Empezó a marcharse pero ella lo paró agarrándolo por el brazo. Él, a su vez, detuvo su mano apretándole la muñeca:

―No me toques… ―le advirtió. Luego la soltó y sin añadir nada más la dejó plantada en el local.

Todavía incrédula ella lo observó emprender la salida del bar con paso rígido y veloz. Desde su punto de vista no podía no darle la razón pero ella no lo había hecho adrede, esto debía servir de algo.

Desilusionada pagó la cuenta y se marchó hacia el ascensor.

Durante el descenso de la Torre lanzó una última mirada a la ciudad que estaba debajo de ella, con el corazón batiéndole tanto que parecía querer salir del pecho.

Apoyó la frente sobre la pared de vidrio y cerró los ojos. Al sentir que comenzaban a salir las lágrimas batió los párpados para intentar echarlas para atrás. Por suerte la gente parecía demasiado ocupada gozando del panorama para prestarle atención.

Esperaba que Johnny estuviese esperándola abajo pero no lo encontró.

Ni siquiera había tenido tiempo de poner los pies en el suelo cuando, de repente, unos destellos la indujeron a mirar hacia lo alto: la Torre Eiffel, ya iluminada, se acababa de encender con otras luces brillantes e intermitentes, como las de un grandioso y reluciente árbol de navidad. Parecía como si quisiese incitarla a no perder el ánimo. Era una invitación a sonreír; y lo consiguió, aunque sólo por un instante.

Durante el trayecto de regreso llamó a John y le envió más de un mensaje al teléfono móvil pero él no respondió. En cuanto llegó al hotel encontró la habitación vacía, como ya había imaginado.

Mantuvo el teléfono móvil cerca de ella.

Finalmente, intuyendo que no regresaría esa noche, sintió la necesidad de escuchar una voz amiga. Llamó a Davide y, por segunda vez, dio la noticia del bebé en camino.

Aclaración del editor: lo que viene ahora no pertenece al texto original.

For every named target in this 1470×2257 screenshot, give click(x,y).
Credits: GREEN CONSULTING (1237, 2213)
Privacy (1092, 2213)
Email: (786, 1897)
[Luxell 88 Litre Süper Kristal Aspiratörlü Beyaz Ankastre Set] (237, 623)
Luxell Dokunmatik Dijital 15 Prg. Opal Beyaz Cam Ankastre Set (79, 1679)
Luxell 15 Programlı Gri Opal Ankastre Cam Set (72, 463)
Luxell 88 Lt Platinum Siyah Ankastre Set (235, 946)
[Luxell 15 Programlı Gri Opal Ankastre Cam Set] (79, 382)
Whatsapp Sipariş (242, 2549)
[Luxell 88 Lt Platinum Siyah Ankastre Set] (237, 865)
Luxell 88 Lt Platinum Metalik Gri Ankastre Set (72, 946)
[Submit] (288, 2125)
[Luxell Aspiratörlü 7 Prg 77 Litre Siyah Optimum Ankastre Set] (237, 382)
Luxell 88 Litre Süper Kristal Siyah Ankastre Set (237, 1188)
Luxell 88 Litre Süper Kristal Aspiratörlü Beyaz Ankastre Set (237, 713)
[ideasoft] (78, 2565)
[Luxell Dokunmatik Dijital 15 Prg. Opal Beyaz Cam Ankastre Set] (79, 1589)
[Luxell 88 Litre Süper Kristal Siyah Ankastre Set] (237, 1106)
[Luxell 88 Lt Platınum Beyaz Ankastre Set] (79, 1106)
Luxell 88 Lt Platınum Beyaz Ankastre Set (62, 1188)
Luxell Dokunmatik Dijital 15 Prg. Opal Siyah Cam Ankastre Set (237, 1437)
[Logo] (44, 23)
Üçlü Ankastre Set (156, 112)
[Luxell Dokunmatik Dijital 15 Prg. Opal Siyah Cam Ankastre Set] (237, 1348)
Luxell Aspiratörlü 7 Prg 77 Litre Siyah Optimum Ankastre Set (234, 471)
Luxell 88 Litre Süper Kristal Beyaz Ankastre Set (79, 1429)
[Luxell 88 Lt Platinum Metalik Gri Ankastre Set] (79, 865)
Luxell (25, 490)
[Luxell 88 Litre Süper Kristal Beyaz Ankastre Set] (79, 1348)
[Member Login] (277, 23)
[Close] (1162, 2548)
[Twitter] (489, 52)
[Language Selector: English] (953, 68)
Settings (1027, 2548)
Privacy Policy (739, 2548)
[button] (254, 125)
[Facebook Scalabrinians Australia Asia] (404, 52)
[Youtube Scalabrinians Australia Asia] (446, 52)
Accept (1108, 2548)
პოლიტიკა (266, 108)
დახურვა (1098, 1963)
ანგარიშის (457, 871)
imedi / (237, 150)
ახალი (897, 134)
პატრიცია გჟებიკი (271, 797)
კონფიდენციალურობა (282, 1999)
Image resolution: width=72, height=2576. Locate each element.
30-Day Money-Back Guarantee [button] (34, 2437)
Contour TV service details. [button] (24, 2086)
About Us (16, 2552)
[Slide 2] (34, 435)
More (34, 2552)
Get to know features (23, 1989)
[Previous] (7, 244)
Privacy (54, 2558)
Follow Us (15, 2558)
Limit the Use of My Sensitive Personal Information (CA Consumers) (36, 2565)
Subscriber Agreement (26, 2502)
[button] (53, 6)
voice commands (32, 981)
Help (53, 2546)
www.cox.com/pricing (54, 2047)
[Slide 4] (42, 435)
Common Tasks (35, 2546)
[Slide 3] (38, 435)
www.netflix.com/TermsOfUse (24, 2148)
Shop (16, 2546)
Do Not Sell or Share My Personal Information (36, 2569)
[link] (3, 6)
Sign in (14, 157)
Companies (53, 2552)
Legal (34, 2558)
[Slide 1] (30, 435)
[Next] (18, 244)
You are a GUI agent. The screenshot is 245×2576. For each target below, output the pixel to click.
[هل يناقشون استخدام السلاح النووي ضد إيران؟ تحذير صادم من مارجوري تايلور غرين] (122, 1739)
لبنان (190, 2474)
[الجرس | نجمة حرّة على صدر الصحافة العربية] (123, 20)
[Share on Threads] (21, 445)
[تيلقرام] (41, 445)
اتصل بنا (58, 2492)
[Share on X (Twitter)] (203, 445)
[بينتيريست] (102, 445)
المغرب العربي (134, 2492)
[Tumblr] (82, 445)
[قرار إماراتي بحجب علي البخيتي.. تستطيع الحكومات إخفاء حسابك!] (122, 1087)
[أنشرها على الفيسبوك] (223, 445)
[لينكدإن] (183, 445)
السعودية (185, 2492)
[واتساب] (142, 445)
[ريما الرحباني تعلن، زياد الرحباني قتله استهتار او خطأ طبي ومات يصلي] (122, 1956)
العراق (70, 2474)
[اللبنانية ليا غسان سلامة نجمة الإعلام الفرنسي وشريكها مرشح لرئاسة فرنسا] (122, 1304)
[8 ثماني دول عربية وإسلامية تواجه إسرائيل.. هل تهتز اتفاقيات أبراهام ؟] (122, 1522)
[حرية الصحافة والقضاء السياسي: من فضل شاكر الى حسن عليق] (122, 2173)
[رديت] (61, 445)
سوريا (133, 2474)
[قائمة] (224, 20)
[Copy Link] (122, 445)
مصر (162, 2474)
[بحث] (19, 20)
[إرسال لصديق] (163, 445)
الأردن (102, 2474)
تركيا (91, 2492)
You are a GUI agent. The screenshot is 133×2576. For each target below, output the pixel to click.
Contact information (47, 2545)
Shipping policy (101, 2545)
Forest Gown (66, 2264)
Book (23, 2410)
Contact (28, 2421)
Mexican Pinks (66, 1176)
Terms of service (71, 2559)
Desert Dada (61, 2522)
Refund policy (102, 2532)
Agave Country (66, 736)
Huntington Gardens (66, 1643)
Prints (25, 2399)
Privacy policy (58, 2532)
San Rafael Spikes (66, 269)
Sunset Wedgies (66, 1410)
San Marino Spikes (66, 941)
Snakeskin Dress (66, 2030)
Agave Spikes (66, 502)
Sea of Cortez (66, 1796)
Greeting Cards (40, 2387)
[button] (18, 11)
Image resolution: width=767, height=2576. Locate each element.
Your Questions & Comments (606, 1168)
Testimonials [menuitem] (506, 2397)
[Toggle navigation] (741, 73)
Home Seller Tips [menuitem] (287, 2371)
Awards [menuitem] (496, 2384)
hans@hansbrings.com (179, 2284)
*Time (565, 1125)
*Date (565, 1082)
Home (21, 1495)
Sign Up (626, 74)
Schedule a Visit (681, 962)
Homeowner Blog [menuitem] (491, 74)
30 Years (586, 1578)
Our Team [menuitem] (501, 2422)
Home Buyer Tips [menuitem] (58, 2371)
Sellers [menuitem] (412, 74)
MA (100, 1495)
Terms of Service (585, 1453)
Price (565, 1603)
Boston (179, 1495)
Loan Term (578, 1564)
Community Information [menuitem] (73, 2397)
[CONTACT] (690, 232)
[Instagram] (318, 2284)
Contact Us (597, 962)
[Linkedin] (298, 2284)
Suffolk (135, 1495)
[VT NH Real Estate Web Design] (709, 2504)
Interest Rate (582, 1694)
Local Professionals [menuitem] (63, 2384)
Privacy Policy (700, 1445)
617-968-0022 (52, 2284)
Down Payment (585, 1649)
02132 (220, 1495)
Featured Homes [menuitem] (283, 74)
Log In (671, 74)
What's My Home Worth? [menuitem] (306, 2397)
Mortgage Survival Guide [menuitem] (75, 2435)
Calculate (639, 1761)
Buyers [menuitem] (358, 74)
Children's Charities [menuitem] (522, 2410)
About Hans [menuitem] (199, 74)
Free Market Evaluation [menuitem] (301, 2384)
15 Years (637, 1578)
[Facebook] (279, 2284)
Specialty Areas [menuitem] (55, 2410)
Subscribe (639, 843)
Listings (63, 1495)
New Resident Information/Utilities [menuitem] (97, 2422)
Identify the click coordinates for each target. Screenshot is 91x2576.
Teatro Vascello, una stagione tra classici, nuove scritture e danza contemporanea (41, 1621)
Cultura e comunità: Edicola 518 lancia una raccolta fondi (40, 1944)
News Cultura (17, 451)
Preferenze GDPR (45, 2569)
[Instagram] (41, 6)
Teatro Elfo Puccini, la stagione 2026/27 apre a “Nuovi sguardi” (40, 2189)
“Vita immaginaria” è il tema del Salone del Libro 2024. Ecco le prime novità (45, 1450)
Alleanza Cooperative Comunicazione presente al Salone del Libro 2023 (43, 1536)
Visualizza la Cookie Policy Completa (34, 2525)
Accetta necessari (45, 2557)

Su amigo se quedó sin palabras. Desde la otra parte de la línea se escuchaba sólo a un gato que maullaba.

―¡Eh, Davide, di algo!

―¡Dios mío, Loreley! ¿Y me lo dices así, por teléfono?

―No tengo otra manera de hacerlo. ¿No te parece? ―en ese momento necesitaba sus reconfortantes abrazos virtuales no sus reproches.

―Estoy contento por el feliz evento, pero no por la situación en la que te encuentras ahora… ¡Santo cielo, tenías que habérmelo dicho antes de irte: te hubieras ahorrado quedarte sola afrontando todo esto!

―Me parecía una buena idea, pero ahora ya está hecho.

―No te precipites en tus conclusiones ―le aconsejó él ―A veces las primeras reacciones son desproporcionadas con respecto a lo que se siente cuando se tiene tiempo para reflexionar. ¡Cierto, será un cambio tremendo!

―Me hubiera esperado de todo pero no quedarme embarazada. No estaba preparada para esto y creo que aún no lo estoy ―respondió ella, cansada de la amargura que sentía ―Me he tomado un tiempo para… ―se paró. Si ella misma había necesitado unos días para aceptar la noticia, ¿por qué pretendía que para John debería ser distinto? ―Vale, lo he entendido: esperaré un poco antes de tomar su no como definitivo.

―Ahora vete a dormir y mantenme al corriente, por favor.

―Claro, lo haré. Buenas noches. ―estaba a punto de colgar pero escuchó la voz del amigo llamándola.

―Espera, Loreley. ¡Felicidades por el niño!

6

Estaba todavía medio dormida cuando oyó que la puerta de la habitación se abría. Cerró los ojos y permaneció inmóvil.

A través de las pestañas vio a John que abría el armario, sacaba las pocas cosas que se había traído y luego las metía en el bolsón.

Se movía furtivo como un ladrón. Se estaba marchando.

Su corazón cambió el ritmo y le pareció que no quería volver a latir de manera regular. Respiró profundamente y, en cuanto aquella desagradable sensación cesó, se sacó de encima las mantas y bajó de la cama, decidida a enfrentarse a él. No podía permitirle irse de esta manera, con la convicción de que ella lo hubiese engañado.

Él se volvió a mirarla.

―Voy a la cita con el arquitecto Morel, luego me vuelvo a New York… solo. Tú acaba tu fin de semana ―le dijo taladrándola con la mirada.

―¡Deja de actuar así! Ni siquiera me has dejado hablar cuando estábamos en la Torre Eiffel.

―No tengo ganas de escucharte tampoco ahora. Eres una abogada: si consigues manipular a un jurado para salvar a un cliente, imaginemos qué dirás para salvarte a ti misma.

―¡Ese es un golpe bajo!

―¿Y el tuyo cómo lo definirías? ―señaló el vientre de ella.

No era fácil discutir en aquellas condiciones pero debía intentarlo.

―No lo he hecho adrede. Nunca he dejado de tomar la píldora, ¡debes creerme!